Biden and Macron discuss Ukraine, climate change, and China

Canada Global (Web News) Presidents Joe Biden and Emmanuel Macron met for the main talks of a pompous French state visit on Thursday. The two leaders were eager to discuss the conflict in the Ukraine, worries about China’s growing assertiveness in the Indo-Pacific, and European dismay over some aspects of Biden’s landmark climate law.
On Thursday night, Biden will host the first state dinner of his presidency in honour of Macron, but first the two presidents had a meeting in the Oval Office to discuss the challenging difficulties they each face.
Priority one on the agenda is the nine-month-old war in Ukraine, where Biden and Macron are up against opposition as they work to maintain US and European unanimity to continue providing economic and military aid to Kyiv as it seeks to fend off the Russian invasion.

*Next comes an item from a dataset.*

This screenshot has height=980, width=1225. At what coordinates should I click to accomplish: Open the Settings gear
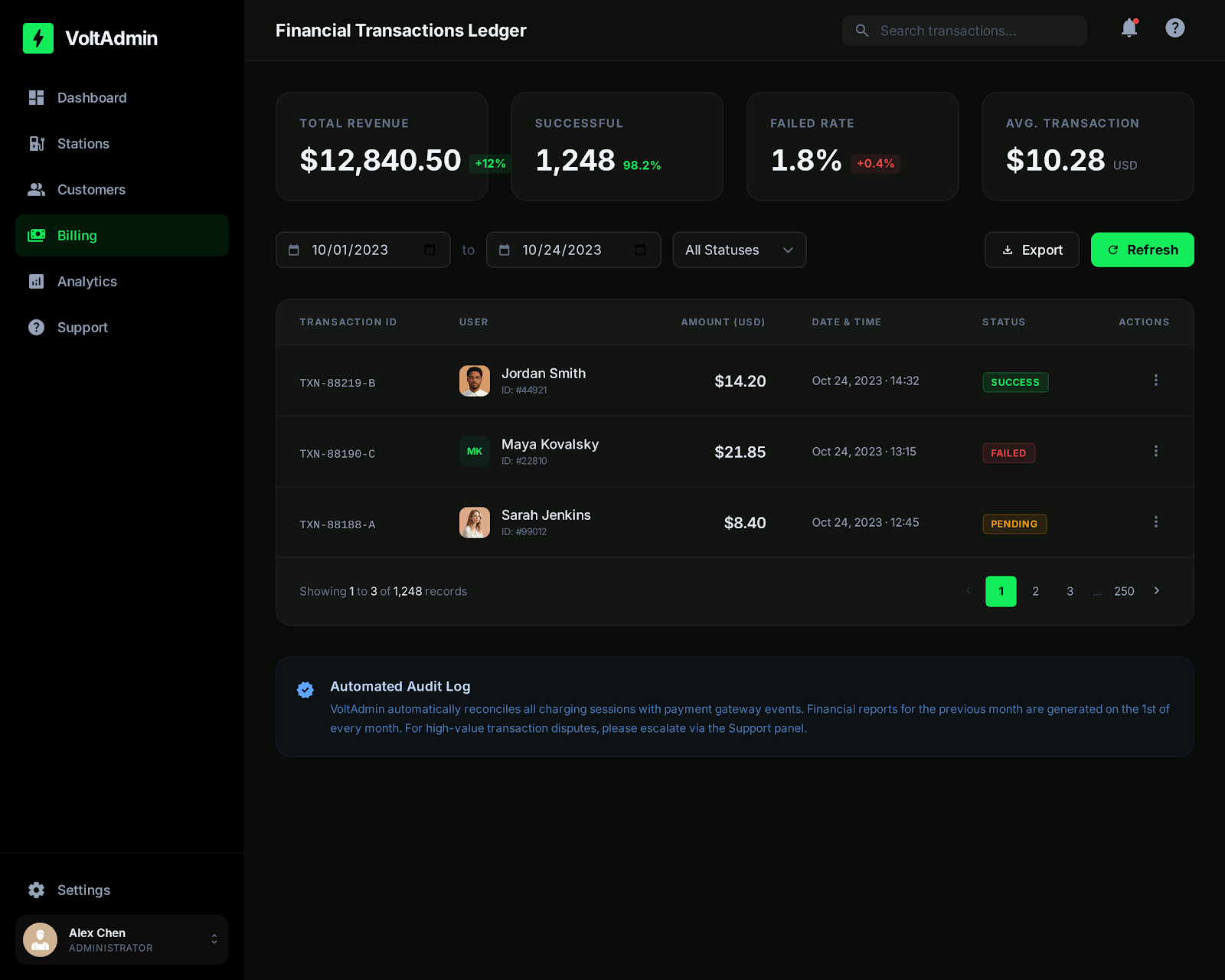coord(36,890)
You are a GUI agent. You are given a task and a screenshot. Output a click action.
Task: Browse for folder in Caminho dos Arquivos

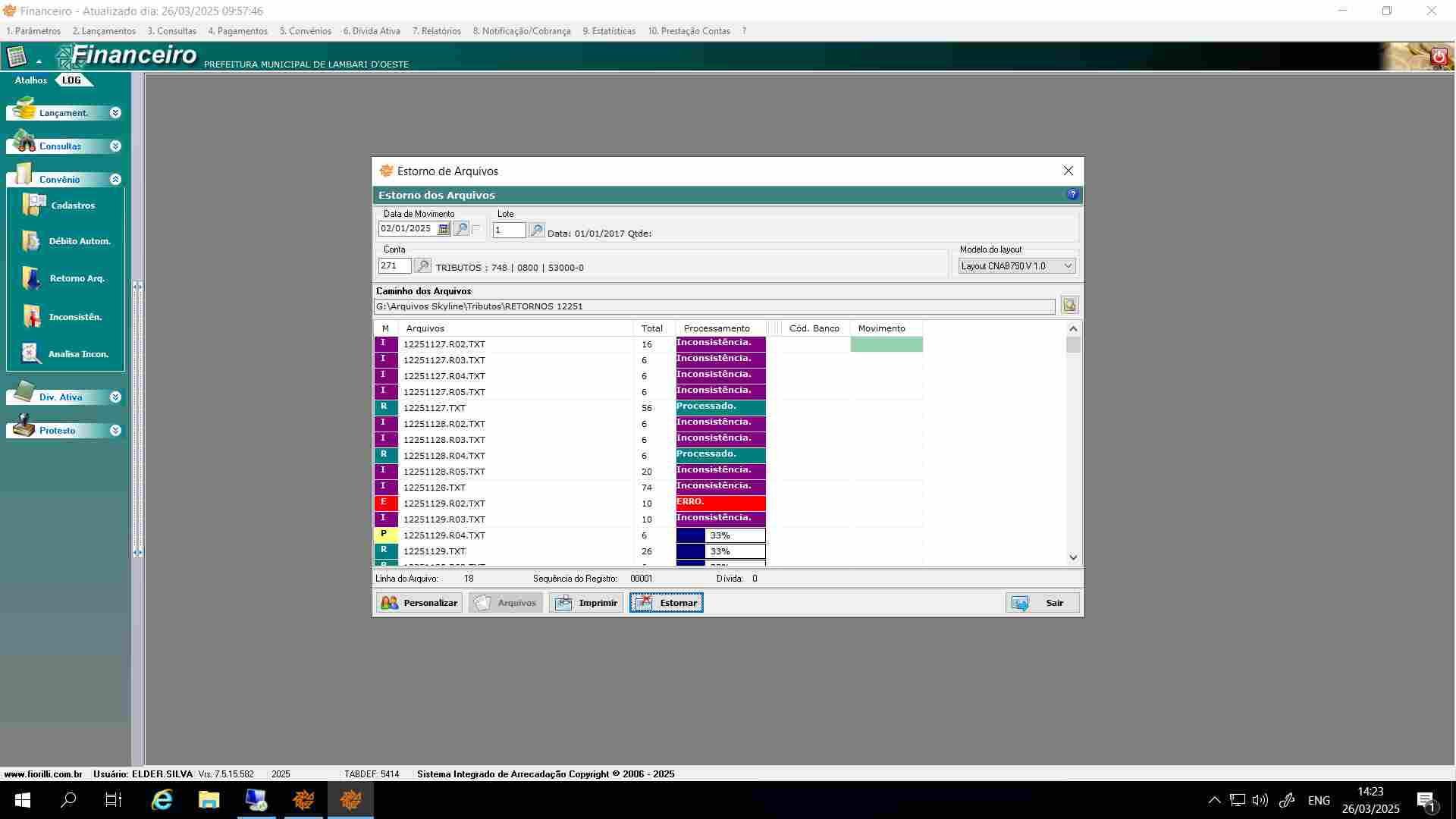coord(1069,306)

At a welcome ceremony, Biden stated, “The decisions we make now and in the years to come will shape the direction of our planet for decades to come.”
At the beginning of the face-to-face discussion, Macron acknowledged the “difficult circumstances” in Ukraine and urged the two countries to “synchronise our activities” on climate change more effectively.

Shortly after the ceremony, which featured a 21-gun salute and a review of the troops, hundreds of people gathered on the South Lawn for the celebration. The guests gathered to watch Biden and Macron begin the state visit were given little American and French flags by ushers.

Officials from the Biden administration have argued that the measure significantly aids the US in achieving international goals to slow climate change.
In a speech at a meeting earlier this month in Bangkok, Macron caused controversy by referring to the US and China as “two giant elephants” that are on the verge of posing “a big problem for the rest of the jungle.”

His trip to Washington also comes at a time when the US and France are closely monitoring China in the wake of last weekend’s protests in numerous Chinese cities, including Hong Kong, over Beijing’s “zero COVID” policy.